Support Questions
Find answers, ask questions, and share your expertise
Announcements
Alert: Welcome to the Unified Cloudera Community. Former HCC members be sure to read and learn how to activate your account here.

Phoenix indexes are not updating

Highlighted

Phoenix indexes are not updating

New Contributor

-- CREATE TABLE --

create table IF NOT EXISTS ph3_agg1 (
DATET varchar(19),
T1 DATE NOT NULL,
V1 varchar(10) NOT NULL,
o1 integer NOT NULL,
d1 varchar NOT NULL,
i1 varchar(15) NOT NULL,
minttl integer NOT NULL,
maxttl integer NOT NULL,
CONSTRAINT pk PRIMARY KEY(T1, V1, o1, d1, i1, minttl, maxttl))
IMMUTABLE_ROWS=true,
DATA_BLOCK_ENCODING='FAST_DIFF',
SALT_BUCKETS = 3;

-- CREATE INDEXES --
create index idx_ph3_i1 on ph3_agg1(i1);
create index idx_ph3_d1 on ph3_agg1(d1);

-- LOAD data --

HADOOP_CLASSPATH=/home/hdp/3.0.0.0-1634/hbase/lib/hbase-protocol.jar:/etc/hbase/conf hadoop jar /home/hdp/3.0.0.0-1634/phoenix/phoenix-5.0.0.3.0.0.0-1634-client.jar org.apache.phoenix.mapreduce.CsvBulkLoadTool -g --table ph3_agg1 --input /tmp/load/testcsvfile/test11.csv

-- DATA WAS LOADED, BUT THE INDEXES DID GET BUILD --

re-created the table and re-create the indexes with the ASYNC INDEX option,

-- CREATE INDEXES --
create index idx_ph3_i1 on ph3_agg1(i1) ASYNC;
create index idx_ph3_d1 on ph3_agg1(d1) ASYNC;

-- Load DATA --

HADOOP_CLASSPATH=/home/hdp/3.0.0.0-1634/hbase/lib/hbase-protocol.jar:/etc/hbase/conf hadoop jar /home/hdp/3.0.0.0-1634/phoenix/phoenix-5.0.0.3.0.0.0-1634-client.jar org.apache.phoenix.mapreduce.CsvBulkLoadTool -g --table ph3_agg1 --input /tmp/load/testcsvfile/test11.csv

NO PROBLEM, every seems to work.

-- BUILD INDEXES --

HADOOP_CLASSPATH=/home/hdp/3.0.0.0-1634/hbase/lib/hbase-protocol.jar:/etc/hbase/conf hadoop jar /home/hdp/3.0.0.0-1634/phoenix/phoenix-5.0.0.3.0.0.0-1634-client.jar org.apache.phoenix.mapreduce.index.IndexTool --data-table PH4_AGG1 --index-table IDX_PH4_D1 --output-path = IDX_PH4_D1_files

Then same command build the i1 indexes.
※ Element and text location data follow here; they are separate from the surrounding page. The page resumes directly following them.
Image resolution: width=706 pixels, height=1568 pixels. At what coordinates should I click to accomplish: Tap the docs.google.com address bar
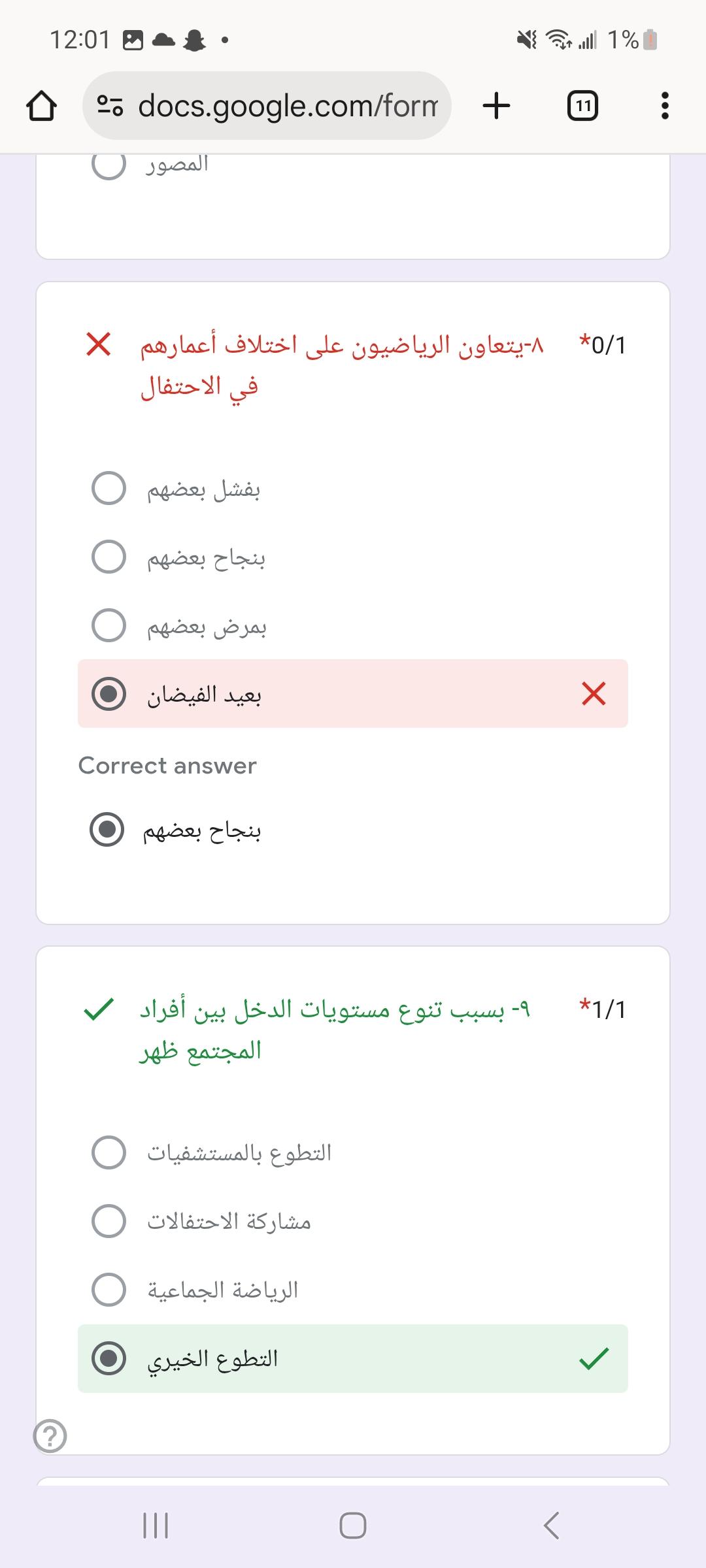(x=288, y=106)
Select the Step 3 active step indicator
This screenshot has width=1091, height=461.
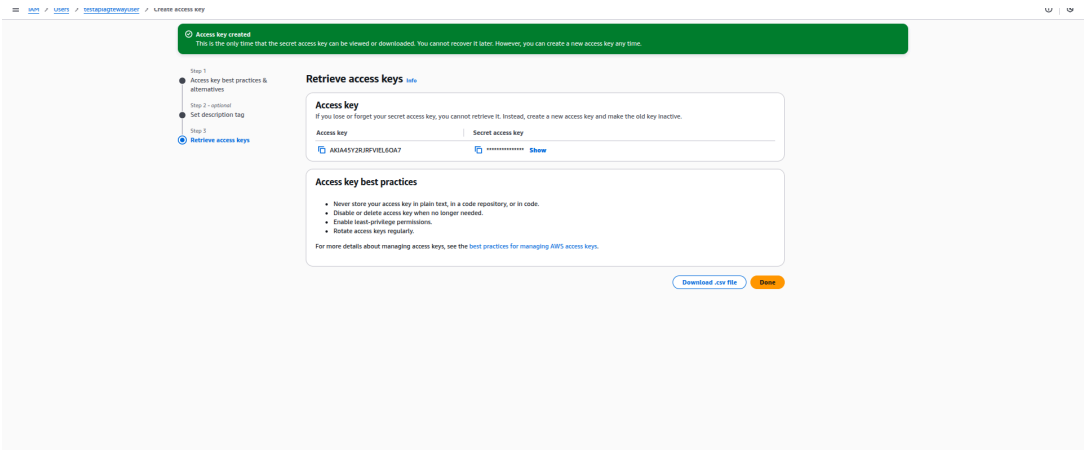(x=181, y=140)
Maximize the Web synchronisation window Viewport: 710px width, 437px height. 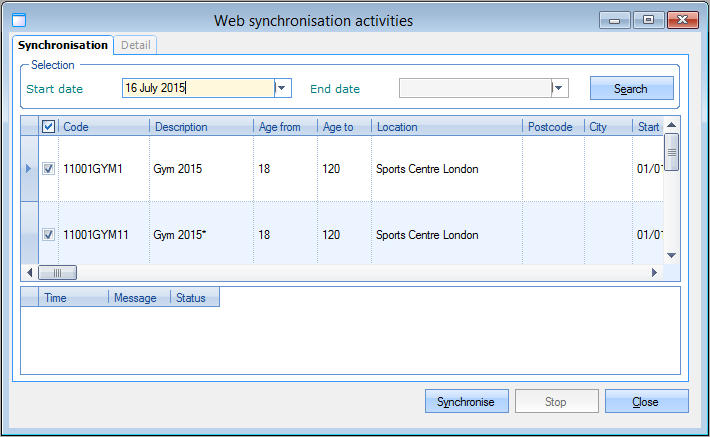pyautogui.click(x=648, y=19)
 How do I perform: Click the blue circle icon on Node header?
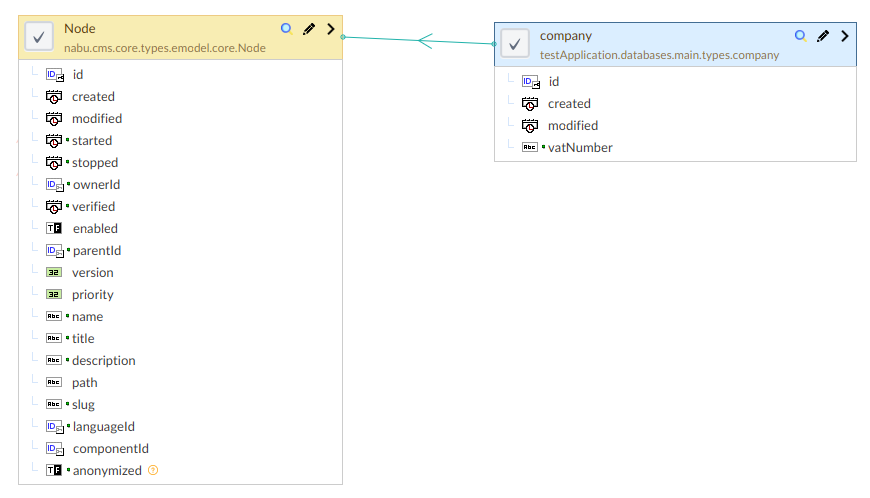(286, 29)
ALL WORKED OK!!

-- Insert more DATA --

HADOOP_CLASSPATH=/home/hdp/3.0.0.0-1634/hbase/lib/hbase-protocol.jar:/etc/hbase/conf hadoop jar /home/hdp/3.0.0.0-1634/phoenix/phoenix-5.0.0.3.0.0.0-1634-client.jar org.apache.phoenix.mapreduce.CsvBulkLoadTool -g --table ph4_agg1 --input /tmp/load/testcsvfile/test12.csv

The indexes are not updated, if I run index.indexTool again, it will create another copy of the index on top of the existing index.
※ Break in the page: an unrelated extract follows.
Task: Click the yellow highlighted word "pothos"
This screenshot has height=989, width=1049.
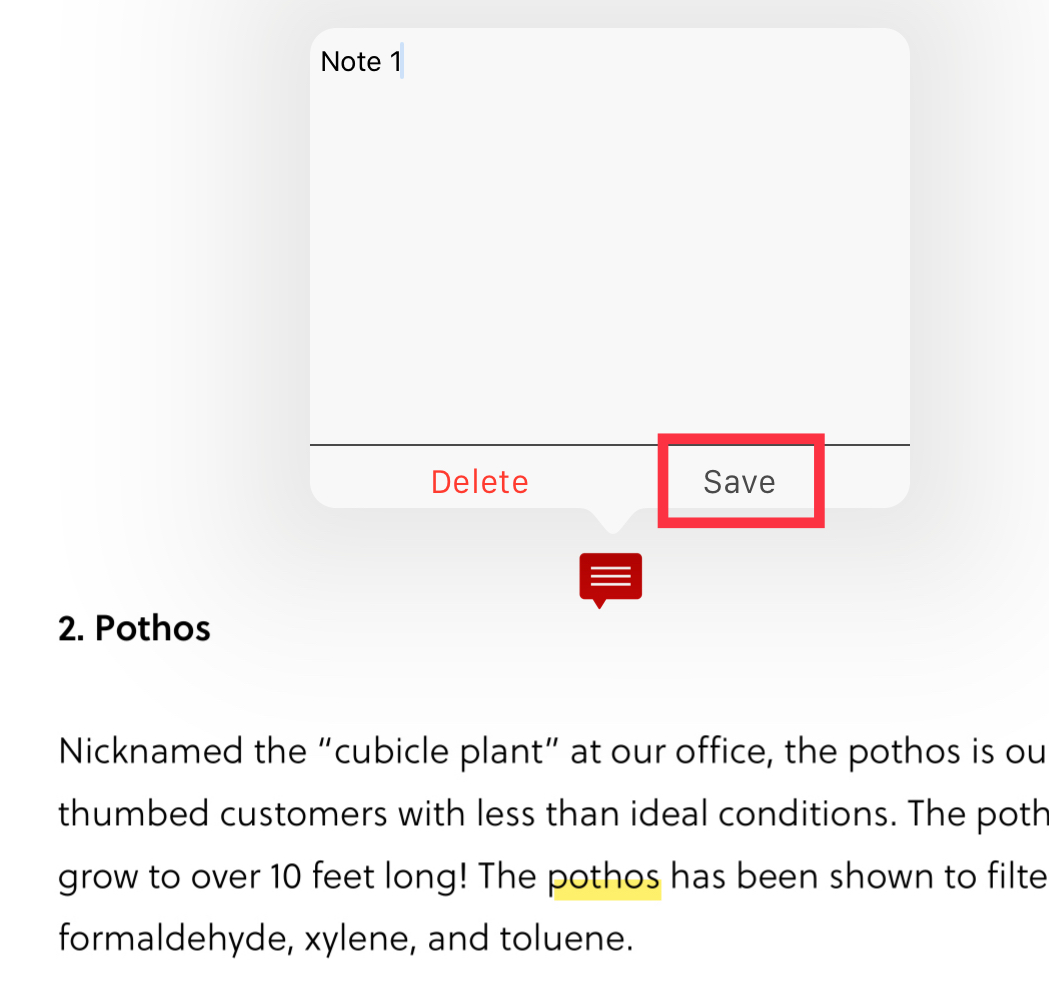Action: point(605,877)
19.4 K 38.8 K /apps/hbase/data/data/default/IDX_PH4_D1
18.8 K 37.6 K /apps/hbase/data/data/default/IDX_PH4_I1
37.1 K 74.3 K /apps/hbase/data/data/default/PH4_AGG1

Is there an update option for index.indexTool? I know you suppose to put index.indexTool in cron, but whenever I run it, the indexes become twice the size of the previous indexes.

-- Tried partial-rebuild, but it said nothing todo --

HADOOP_CLASSPATH=/home/hdp/3.0.0.0-1634/hbase/lib/hbase-protocol.jar:/etc/hbase/conf hadoop jar /home/hdp/3.0.0.0-1634/phoenix/phoenix-5.0.0.3.0.0.0-1634-client.jar org.apache.phoenix.mapreduce.index.IndexTool --data-table PH4_AGG1 --partial-rebuild

So, my question is if my indexes are ASYNC, how do I update indexes as I load more data into the table?